Cheney – who has said countless times that his colleagues are spreading the Big Lie about Trump’s threats to democracy, his electoral defeat and the insurgency – reiterated last week that GOP members believe they will not be seen. Assisting in the January 8 exam.

“I’ve heard quotes from several of my colleagues over the last few days who have said, ‘I just don’t want this target on their backs.’ They are just trying to keep their heads down; They don’t want to upset Kevin McCarthy, who was particularly active in trying to block the January 6 investigation, although he has explicitly called for such a commission. “

Yet it should have been easier for any Republican to support Bannon’s contempt. All they have to say is that they want to preserve the power of an equal branch of government which, if they return to power in 2023, will carry out a strong check on the Biden administration and expect any subpoena to be issued to the executive branch officials. (Or ex) must comply. Representative Nancy Mess, one of nine, cited the reason for supporting the insult.

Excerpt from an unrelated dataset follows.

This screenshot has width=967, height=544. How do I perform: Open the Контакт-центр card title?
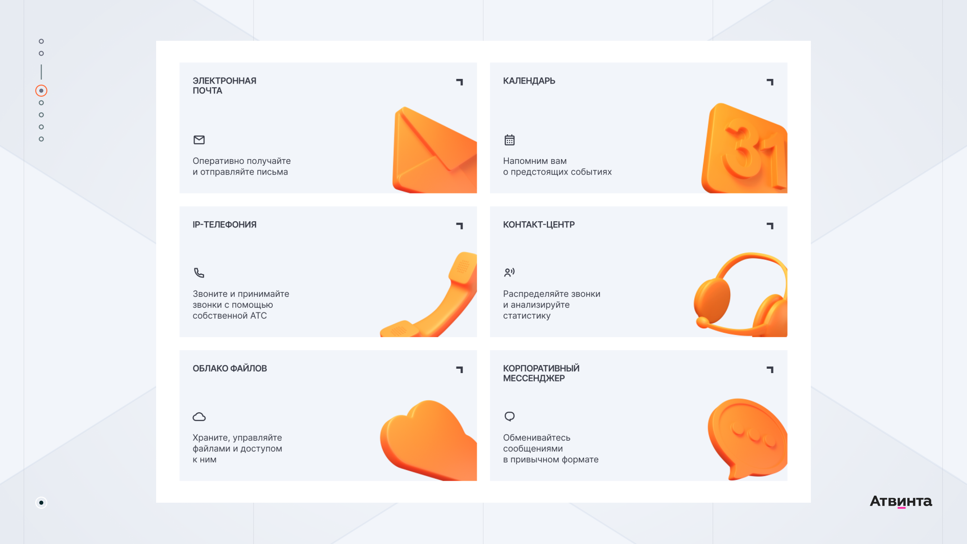[x=539, y=225]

Republicans are well aware that Merrick Garland will not sue Bannon because no criminal contempt referral has been tried for decades. After all, they voted to insult Attorney General Eric Holder in 2012 while he was attorney general, but now object to insulting Bannon, who was fired from the Trump administration a few years ago on January 6th.

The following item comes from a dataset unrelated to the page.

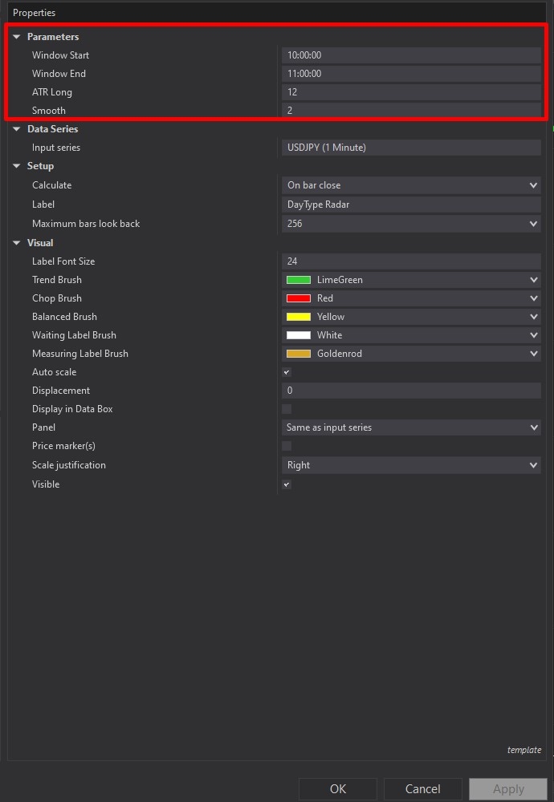This screenshot has height=802, width=554.
Task: Open the Scale justification dropdown
Action: [x=410, y=464]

The committee’s report said: “Mr. Bannon’s contact with the President on January 6 does not constitute a plausible argument on which privilege can be guaranteed.”

Peter Meiser, the first Republican to support President Trump’s impeachment for inciting the uprising, tweeted after a majority vote last week: “There is no conceptual explanation of executive privilege that applies to anyone outside. Discuss private matters with government, senior government officials. The only way to protect the investigative power of Congress is to detain those who refuse to comply with congressional subpoenas. “

But Republicans knew that this vote was not about executive privilege, their role as members of Congress, right and wrong, or the rule of law. Representative Jim Jordan made it clear, “You know what it really is: going to President Trump.”

In order not to risk Trump’s wrath, Republicans in Congress would instead risk losing non-tribal, swing voters who see January 6 as a serious event and Trump’s revolt as a future threat to democracy. They are gambling that voters will remain indifferent to the committee no matter what about Trump and Bannon – all of whom will demand the protection of Trump Republicans.

If Republicans can win that bet and win next year, they can shut down the committee and revolt behind them – at least until the next certification of selectors in January 2025, when more violence can be expected. And we can conclude that in 2023, when they oversee the executive branch, congressional Republicans will not only be good at denying congressional subpoenas to officials in the Biden administration, but they will not try to insult disrespectful parties.


AB Standard is an associate editor of RealClearPolitics and a columnist.